▸ DATA FOR THIS EXERCISE
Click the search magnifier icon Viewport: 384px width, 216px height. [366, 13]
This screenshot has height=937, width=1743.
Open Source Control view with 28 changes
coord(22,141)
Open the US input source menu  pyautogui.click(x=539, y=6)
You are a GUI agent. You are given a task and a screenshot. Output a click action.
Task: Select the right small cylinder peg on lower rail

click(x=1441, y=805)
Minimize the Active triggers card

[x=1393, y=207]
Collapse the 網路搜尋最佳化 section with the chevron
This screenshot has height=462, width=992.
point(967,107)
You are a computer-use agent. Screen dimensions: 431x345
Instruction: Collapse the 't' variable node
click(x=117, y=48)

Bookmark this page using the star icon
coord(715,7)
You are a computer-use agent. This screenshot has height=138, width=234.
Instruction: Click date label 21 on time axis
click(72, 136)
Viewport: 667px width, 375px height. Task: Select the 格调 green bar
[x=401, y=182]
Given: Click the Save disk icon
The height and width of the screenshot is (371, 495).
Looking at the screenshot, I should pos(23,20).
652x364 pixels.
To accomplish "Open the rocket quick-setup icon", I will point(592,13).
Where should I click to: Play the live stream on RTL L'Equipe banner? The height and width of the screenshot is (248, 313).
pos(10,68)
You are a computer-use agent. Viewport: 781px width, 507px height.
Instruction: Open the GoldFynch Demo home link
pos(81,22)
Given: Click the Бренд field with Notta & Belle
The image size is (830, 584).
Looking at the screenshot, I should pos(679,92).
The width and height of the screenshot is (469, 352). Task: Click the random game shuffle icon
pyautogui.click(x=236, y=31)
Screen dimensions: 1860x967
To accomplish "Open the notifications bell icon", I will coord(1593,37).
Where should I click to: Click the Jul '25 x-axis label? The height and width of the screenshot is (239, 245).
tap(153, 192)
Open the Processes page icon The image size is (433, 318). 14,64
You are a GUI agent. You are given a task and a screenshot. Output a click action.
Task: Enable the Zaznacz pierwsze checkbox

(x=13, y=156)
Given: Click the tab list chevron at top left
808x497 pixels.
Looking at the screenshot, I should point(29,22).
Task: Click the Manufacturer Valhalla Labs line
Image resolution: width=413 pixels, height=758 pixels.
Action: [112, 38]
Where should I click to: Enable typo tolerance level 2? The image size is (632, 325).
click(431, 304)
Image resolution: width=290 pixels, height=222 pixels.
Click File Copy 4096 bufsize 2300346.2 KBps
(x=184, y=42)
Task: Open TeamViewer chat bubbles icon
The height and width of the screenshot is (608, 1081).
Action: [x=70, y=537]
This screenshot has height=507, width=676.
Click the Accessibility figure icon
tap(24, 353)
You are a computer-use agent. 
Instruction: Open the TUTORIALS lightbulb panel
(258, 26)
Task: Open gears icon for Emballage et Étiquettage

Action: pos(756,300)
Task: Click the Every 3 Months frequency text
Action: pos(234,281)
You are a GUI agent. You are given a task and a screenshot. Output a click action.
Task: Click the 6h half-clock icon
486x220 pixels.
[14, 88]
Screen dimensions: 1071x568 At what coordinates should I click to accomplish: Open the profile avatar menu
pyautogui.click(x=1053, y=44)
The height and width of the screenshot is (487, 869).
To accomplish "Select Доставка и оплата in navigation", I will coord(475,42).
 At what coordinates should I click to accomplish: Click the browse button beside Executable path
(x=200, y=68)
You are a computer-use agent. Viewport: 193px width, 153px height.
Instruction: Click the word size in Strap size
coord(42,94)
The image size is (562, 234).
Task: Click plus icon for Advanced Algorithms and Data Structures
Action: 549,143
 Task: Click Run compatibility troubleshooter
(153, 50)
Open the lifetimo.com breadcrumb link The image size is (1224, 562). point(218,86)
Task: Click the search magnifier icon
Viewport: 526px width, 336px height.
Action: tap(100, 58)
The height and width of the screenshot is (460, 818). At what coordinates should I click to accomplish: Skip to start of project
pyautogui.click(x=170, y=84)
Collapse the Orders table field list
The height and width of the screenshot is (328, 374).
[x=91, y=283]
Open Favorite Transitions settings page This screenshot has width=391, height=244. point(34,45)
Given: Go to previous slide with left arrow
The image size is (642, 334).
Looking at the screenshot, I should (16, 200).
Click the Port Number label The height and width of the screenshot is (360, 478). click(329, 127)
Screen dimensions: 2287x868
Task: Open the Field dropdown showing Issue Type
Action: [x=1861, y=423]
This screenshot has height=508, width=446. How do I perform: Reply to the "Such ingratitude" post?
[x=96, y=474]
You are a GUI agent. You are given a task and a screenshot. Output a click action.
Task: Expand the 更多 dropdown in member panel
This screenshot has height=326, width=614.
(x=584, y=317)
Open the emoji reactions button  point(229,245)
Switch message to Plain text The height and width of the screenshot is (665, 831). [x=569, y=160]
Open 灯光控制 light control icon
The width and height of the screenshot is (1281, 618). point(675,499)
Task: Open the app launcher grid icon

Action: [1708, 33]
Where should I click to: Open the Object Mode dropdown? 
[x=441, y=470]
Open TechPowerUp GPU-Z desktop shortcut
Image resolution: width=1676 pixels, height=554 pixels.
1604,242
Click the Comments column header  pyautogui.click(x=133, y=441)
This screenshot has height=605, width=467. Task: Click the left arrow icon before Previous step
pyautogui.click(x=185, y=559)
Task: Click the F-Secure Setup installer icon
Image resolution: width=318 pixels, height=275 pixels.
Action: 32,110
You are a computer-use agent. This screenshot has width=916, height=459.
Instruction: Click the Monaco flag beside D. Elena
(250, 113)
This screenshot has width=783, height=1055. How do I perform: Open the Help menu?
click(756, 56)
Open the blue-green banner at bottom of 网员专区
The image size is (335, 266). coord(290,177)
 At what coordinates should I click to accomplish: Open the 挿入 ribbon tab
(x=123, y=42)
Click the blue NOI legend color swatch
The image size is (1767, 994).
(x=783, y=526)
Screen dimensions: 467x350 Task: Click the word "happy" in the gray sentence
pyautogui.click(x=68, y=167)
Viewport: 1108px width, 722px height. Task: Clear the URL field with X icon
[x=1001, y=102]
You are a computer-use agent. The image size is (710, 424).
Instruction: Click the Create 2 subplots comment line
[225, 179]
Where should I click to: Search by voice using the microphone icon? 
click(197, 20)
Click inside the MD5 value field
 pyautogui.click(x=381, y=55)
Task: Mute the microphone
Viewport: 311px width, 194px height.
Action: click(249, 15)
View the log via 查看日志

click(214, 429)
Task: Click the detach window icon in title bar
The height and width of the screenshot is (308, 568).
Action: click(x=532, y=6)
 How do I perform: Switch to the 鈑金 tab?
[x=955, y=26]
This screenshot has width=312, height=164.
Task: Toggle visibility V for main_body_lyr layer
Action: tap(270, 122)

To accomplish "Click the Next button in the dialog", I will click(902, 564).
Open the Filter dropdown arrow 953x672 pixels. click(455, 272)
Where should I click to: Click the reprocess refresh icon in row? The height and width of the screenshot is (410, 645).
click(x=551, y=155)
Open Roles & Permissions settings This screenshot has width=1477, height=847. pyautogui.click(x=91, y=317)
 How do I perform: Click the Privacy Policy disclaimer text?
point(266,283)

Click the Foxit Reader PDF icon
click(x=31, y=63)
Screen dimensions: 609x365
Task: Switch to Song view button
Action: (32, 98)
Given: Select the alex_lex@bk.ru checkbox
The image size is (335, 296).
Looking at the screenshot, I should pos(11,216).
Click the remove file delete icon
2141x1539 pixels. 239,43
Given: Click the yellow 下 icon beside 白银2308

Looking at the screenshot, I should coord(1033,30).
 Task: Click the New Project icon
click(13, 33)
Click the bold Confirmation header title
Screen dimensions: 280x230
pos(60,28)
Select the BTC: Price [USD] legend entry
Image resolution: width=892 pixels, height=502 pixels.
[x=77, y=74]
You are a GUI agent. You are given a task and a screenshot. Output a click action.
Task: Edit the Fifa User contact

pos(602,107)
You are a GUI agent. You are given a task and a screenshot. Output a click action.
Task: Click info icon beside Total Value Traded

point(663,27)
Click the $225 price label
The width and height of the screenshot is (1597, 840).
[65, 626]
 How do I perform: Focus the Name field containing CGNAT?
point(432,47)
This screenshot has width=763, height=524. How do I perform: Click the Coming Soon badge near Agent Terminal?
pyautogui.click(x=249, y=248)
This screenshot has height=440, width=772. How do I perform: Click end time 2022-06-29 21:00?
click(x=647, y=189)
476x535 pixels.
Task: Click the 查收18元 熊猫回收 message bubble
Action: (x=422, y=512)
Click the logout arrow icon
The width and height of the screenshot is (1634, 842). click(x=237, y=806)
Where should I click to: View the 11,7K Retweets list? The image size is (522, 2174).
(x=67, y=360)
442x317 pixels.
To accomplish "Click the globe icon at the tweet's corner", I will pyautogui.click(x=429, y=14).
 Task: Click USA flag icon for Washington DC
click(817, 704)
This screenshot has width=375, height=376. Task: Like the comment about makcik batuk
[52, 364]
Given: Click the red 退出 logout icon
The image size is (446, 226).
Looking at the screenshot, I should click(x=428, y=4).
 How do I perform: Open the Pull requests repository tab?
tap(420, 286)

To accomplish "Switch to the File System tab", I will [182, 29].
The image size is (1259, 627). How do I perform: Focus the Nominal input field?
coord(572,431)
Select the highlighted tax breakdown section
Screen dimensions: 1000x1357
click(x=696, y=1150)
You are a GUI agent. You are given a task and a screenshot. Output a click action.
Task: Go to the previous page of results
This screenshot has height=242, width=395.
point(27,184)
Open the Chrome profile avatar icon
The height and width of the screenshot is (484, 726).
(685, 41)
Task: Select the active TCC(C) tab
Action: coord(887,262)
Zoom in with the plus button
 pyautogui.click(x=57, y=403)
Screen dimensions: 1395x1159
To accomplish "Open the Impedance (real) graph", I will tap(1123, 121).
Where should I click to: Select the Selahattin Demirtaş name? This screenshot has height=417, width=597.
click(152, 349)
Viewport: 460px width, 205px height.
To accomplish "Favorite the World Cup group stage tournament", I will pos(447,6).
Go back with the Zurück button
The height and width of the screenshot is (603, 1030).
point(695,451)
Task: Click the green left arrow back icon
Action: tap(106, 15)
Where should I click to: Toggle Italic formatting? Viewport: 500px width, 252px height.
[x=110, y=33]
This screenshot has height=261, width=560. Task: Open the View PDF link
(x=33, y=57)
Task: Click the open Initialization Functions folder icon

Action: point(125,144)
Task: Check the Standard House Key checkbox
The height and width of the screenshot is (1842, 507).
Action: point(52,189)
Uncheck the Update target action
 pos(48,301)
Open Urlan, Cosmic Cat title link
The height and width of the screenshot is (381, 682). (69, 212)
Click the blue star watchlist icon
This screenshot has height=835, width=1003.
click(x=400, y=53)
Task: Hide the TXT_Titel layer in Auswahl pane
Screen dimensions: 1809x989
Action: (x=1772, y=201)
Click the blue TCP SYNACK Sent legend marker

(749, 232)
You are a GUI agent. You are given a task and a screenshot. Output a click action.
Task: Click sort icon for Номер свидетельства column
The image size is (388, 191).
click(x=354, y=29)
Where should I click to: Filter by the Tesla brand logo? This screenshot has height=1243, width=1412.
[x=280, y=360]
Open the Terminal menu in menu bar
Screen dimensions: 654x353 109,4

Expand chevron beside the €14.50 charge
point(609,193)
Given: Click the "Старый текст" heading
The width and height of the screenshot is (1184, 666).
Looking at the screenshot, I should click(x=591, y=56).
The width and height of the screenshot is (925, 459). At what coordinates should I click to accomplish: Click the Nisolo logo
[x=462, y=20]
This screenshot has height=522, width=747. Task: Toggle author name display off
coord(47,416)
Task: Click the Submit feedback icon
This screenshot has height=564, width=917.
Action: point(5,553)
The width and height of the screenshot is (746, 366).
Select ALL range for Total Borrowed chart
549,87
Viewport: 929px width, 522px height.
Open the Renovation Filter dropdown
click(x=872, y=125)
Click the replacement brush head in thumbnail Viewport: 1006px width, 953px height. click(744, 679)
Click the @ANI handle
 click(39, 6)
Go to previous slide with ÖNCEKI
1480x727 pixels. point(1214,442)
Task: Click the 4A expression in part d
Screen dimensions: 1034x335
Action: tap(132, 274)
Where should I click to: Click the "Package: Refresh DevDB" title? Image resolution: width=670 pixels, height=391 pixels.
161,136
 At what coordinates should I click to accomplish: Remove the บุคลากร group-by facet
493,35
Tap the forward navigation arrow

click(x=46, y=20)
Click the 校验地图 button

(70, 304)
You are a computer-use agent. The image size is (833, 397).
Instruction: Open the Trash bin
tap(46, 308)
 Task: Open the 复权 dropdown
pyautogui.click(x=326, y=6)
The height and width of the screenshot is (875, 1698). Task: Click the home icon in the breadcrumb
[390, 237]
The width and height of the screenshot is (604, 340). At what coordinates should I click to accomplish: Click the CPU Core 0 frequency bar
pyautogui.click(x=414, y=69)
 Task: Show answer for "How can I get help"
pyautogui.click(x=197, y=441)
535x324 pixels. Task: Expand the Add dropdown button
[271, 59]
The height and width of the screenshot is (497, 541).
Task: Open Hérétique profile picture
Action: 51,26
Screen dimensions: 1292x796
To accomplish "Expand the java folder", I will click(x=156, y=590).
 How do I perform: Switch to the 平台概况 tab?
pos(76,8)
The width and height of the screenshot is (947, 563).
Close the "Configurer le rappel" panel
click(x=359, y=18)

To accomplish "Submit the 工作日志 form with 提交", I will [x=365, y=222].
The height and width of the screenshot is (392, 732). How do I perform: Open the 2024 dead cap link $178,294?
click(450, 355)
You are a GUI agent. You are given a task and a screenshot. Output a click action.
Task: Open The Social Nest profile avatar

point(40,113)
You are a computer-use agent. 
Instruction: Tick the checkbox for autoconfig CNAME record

▸ TASK DESCRIPTION
Convert everything in the records from the line containing "Screen dimensions: 1395x1159" down to the line containing "Action: tap(106, 15)" into a Markdown table. Use the columns Row and Line, and skip blank lines.

▸ CORRECT RESPONSE
| Row | Line |
|---|---|
| 1 | Screen dimensions: 1395x1159 |
| 2 | To accomplish "Open the Impedance (real) graph", I will tap(1123, 121). |
| 3 | Where should I click to: Select the Selahattin Demirtaş name? This screenshot has height=417, width=597. |
| 4 | click(152, 349) |
| 5 | Viewport: 460px width, 205px height. |
| 6 | To accomplish "Favorite the World Cup group stage tournament", I will pos(447,6). |
| 7 | Go back with the Zurück button |
| 8 | The height and width of the screenshot is (603, 1030). |
| 9 | point(695,451) |
| 10 | Task: Click the green left arrow back icon |
| 11 | Action: tap(106, 15) |